November, 1820

Teleology is dangerous, and spoilers often irritating. But observant readers will have deduced that John Gallison (1788-1820) couldn’t have lived too long after his work on the Missouri Compromise memorial and the address to the Peace Society in 1819. To disclose how it all turned out, we present Gallison’s final journal entry.

This installment is a grand send-off, with notes on his social, intellectual, and professional life in both Marblehead and Boston. Extensive notes on Sunday sermons, an enthusiastic spectator’s comments on the Massachusetts Constitutional Convention, and an afternoon of civilized conversation with former President Adams over lunch at Josiah Quincy’s house on Beacon Hill all come up for discussion.

Adams, of course, was quite retired from public life by this time. His anointment as president of the convention was an act of homage only, which he gratefully acknowledged before surrendering the post to a younger man.

As an additional bonus, we enclose Gallison’s index for the final volume. Along with page numbers and marginal notes, he often added these to each volume in order to make his future study more productive, even once trying a method recommended by John Locke. This is a bit simpler, and it leaves a decent overview of his other topics for the year.

We cannot know if Gallison’s terminal illness was already plaguing him.

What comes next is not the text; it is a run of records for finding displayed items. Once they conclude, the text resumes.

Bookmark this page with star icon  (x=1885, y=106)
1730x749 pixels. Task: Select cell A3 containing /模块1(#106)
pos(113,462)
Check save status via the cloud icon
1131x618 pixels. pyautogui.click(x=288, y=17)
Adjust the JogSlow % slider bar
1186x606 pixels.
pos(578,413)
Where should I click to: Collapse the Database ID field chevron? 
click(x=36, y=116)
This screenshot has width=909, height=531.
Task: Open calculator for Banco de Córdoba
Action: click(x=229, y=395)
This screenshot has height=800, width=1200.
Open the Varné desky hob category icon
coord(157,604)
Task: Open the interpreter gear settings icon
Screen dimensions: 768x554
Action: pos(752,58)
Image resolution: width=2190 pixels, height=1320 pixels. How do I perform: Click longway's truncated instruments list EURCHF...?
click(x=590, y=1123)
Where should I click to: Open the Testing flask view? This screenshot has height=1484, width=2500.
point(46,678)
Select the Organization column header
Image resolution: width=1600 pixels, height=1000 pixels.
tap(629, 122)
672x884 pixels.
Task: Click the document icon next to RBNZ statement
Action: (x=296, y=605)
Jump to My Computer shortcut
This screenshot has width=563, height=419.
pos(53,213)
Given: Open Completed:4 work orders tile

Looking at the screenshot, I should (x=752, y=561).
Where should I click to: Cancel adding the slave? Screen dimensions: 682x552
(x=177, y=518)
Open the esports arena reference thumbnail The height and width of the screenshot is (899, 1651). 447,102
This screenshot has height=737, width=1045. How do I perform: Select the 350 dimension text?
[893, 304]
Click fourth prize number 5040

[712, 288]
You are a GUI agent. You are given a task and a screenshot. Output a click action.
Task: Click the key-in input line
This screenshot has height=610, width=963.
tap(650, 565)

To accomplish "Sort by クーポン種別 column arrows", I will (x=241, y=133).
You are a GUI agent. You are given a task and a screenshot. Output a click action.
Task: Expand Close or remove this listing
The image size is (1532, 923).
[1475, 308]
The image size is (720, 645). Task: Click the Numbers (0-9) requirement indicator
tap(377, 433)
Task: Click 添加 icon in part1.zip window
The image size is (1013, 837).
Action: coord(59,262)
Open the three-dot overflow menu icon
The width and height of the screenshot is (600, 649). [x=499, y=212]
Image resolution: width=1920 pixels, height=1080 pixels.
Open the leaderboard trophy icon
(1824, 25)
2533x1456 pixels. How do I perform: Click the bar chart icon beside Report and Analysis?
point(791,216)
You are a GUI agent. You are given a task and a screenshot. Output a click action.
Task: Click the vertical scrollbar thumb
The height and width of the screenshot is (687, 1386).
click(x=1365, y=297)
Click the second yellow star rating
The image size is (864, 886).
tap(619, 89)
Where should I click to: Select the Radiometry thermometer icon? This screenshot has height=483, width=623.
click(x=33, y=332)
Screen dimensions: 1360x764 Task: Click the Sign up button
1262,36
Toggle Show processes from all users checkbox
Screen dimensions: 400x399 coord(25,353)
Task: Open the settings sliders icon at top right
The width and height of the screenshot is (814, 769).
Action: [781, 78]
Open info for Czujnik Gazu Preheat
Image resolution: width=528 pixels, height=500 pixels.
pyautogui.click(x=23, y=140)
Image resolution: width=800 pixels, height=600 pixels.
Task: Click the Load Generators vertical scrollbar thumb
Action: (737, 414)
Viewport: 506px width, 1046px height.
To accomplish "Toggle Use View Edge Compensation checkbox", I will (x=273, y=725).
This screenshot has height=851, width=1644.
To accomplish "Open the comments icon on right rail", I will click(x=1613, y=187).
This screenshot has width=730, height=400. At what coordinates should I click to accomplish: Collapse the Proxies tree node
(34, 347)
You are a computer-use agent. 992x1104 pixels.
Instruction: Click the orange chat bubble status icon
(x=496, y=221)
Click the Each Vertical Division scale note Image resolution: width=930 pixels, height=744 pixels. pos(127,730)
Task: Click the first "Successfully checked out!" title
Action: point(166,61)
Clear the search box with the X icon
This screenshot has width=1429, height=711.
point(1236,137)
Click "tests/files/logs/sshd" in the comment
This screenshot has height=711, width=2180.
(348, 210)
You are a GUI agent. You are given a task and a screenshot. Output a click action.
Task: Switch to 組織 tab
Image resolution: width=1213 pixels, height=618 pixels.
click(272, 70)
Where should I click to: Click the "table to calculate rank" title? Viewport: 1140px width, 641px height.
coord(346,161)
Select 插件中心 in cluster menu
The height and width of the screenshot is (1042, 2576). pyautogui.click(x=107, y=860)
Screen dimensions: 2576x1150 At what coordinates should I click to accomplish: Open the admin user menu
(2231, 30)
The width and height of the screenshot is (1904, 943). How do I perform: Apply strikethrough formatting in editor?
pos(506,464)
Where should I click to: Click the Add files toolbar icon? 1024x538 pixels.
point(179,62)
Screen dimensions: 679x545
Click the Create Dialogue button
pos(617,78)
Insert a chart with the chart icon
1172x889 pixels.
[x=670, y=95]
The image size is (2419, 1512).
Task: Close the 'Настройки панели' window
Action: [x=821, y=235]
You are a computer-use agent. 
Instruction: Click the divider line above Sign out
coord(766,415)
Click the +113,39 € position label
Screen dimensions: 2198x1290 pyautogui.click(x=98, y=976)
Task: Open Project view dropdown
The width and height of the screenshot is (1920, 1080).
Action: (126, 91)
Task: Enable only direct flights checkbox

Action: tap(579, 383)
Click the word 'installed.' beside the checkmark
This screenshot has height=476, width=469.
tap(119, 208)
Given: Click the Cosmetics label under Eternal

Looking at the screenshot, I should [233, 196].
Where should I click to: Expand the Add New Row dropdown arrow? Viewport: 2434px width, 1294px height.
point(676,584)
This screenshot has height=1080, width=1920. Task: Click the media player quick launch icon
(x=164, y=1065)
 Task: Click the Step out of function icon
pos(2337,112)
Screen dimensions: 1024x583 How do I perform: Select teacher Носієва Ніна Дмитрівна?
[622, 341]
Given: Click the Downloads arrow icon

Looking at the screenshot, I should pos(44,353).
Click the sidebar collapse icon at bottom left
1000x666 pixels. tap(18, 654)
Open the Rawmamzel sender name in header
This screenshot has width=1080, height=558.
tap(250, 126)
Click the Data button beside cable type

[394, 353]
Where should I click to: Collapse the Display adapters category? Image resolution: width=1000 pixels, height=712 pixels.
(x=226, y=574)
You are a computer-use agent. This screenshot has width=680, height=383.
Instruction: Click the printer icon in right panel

His handwriting did get increasingly erratic as the month wore on, although that may be simply be an expression of haste that his more fastidious youth would not have permitted. Regardless of when the illness struck, John Gallison died on Christmas Eve, almost exactly a year after his Peace Society address in 1819. His symptoms, as detailed in William Ellery Channing’s lengthy obituary, are consistent with viral encephalitis, although some sleuthing in his final year’s journal entries might turn up other causes. In any case, his friends and colleagues did their best to honor him. Not just Channing, but Josiah Quincy and others left generous published tributes, with the Massachusetts Supreme Court bar voting to wear crepe for the rest of their session.

Gallison had no descendants that we know of. His father lived a few more years and left a decent estate to his stepmother, which kept her comfortable in Marblehead for the rest of her life. Gallison himself left 500 law books that were auctioned off. The notable merchant, Jonathan Wren Ward, named his next son John Gallison Ward.